● WHAT NEEDS TO BE DONE
All records are to be reproduced verbatim, with images omitted.

● SUPPLIED MATERIAL

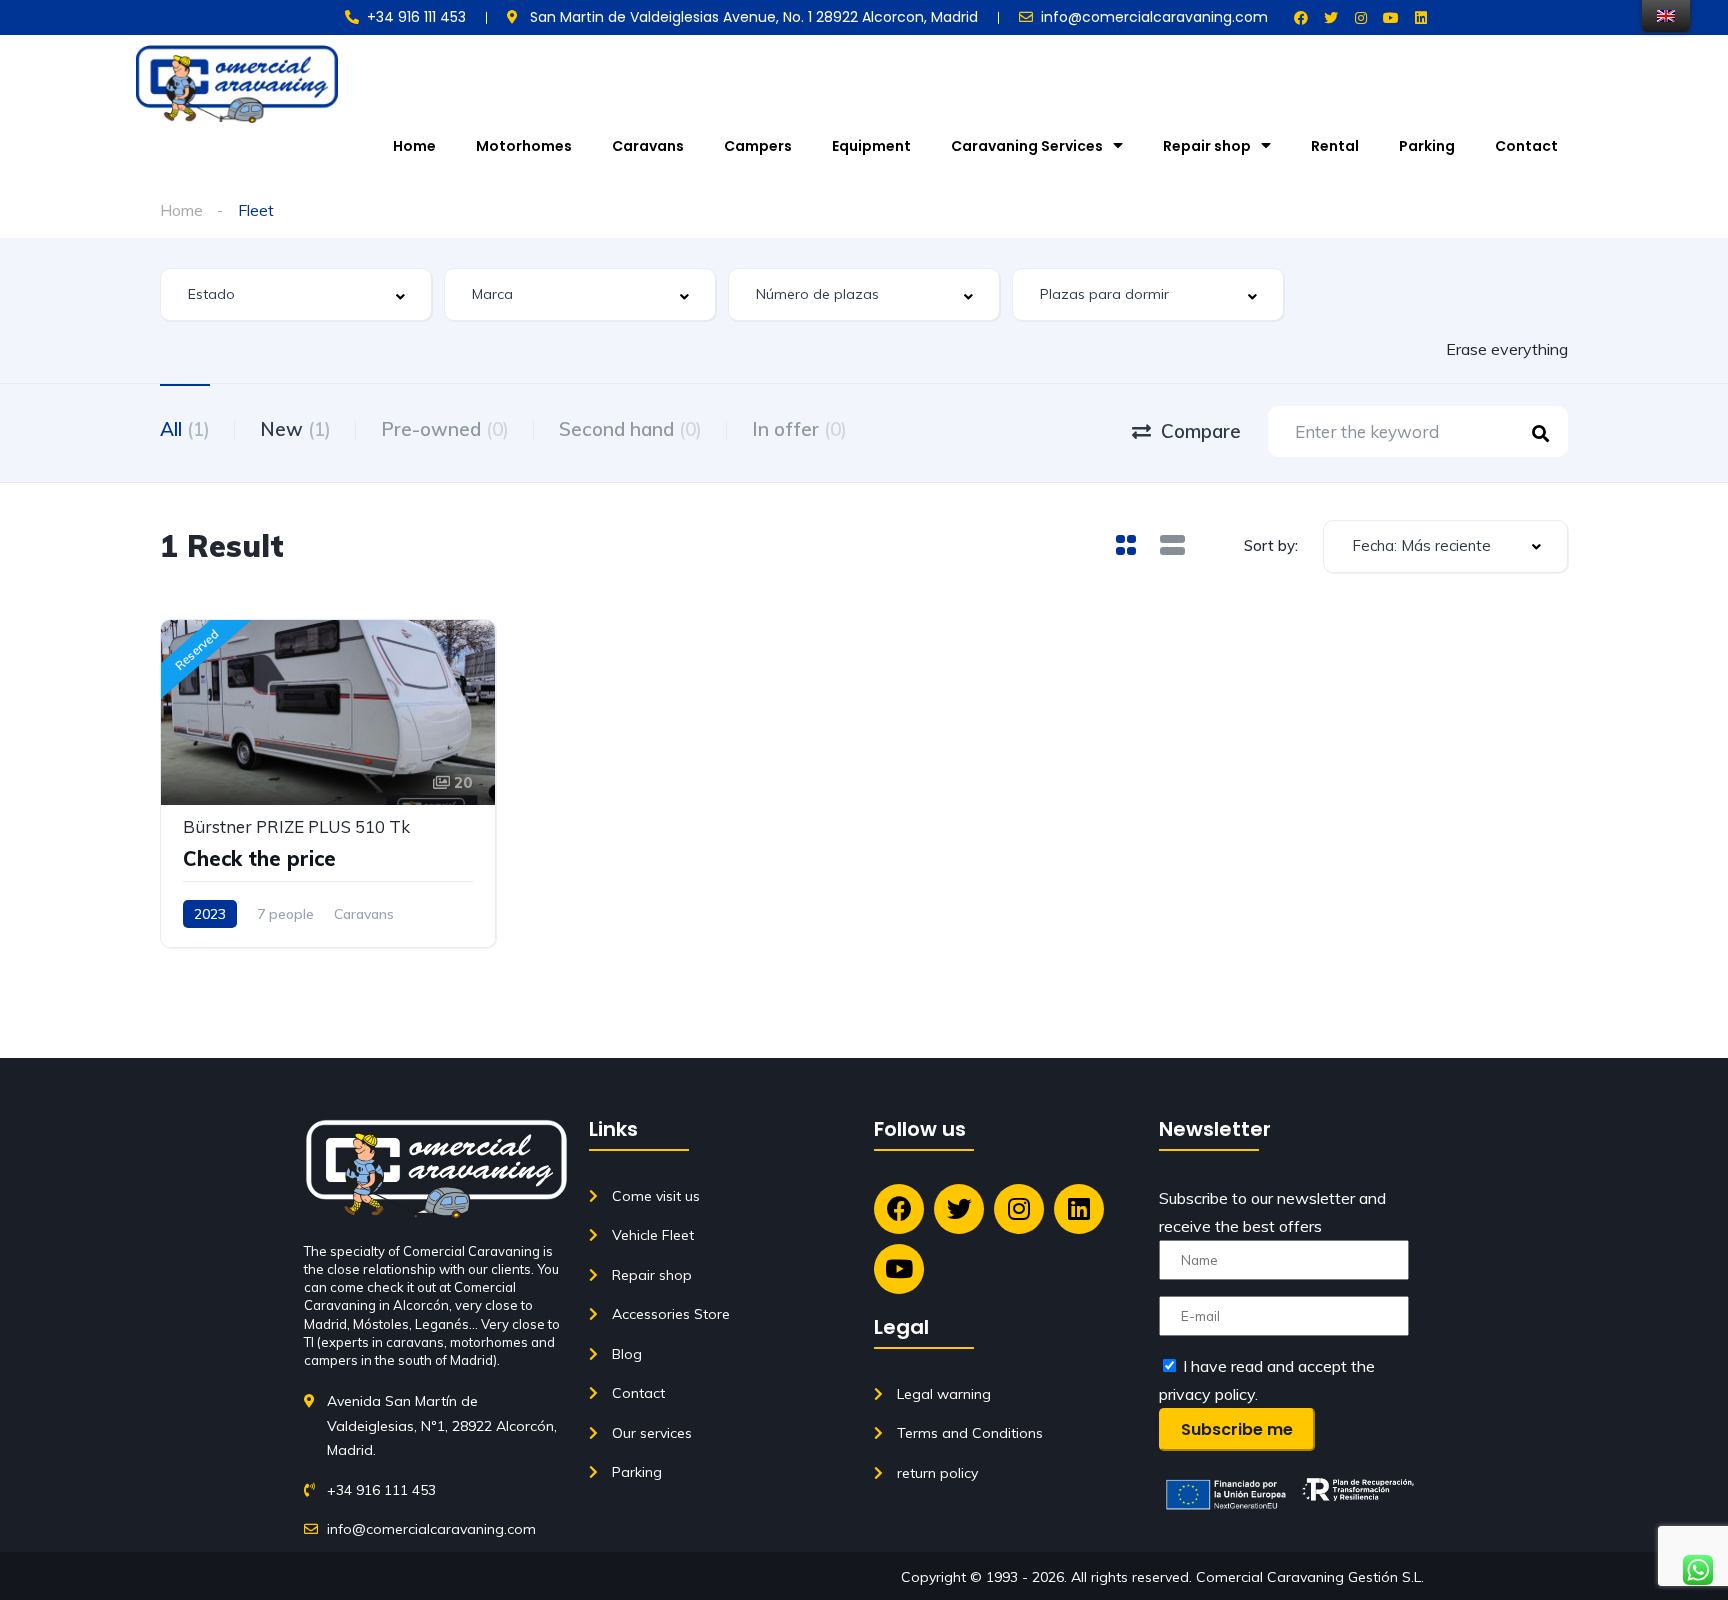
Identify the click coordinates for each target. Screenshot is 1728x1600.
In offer (799, 429)
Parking (1427, 146)
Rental (1335, 146)
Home (414, 146)
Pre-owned (445, 429)
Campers (758, 146)
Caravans (648, 146)
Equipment (871, 146)
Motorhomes (524, 146)
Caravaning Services (1027, 146)
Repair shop (1207, 146)
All (185, 429)
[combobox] (296, 294)
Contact (1526, 146)
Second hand (630, 429)
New (295, 429)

● SOLUTION TO THIS TASK
Identify the click coordinates for each target. Screenshot is 1728x1600.
In offer (799, 429)
Parking (1427, 146)
Rental (1335, 146)
Home (414, 146)
Pre-owned (445, 429)
Campers (758, 146)
Caravans (648, 146)
Equipment (871, 146)
Motorhomes (524, 146)
Caravaning Services (1027, 146)
Repair shop (1207, 146)
All (185, 429)
[combobox] (296, 294)
Contact (1526, 146)
Second hand (630, 429)
New (295, 429)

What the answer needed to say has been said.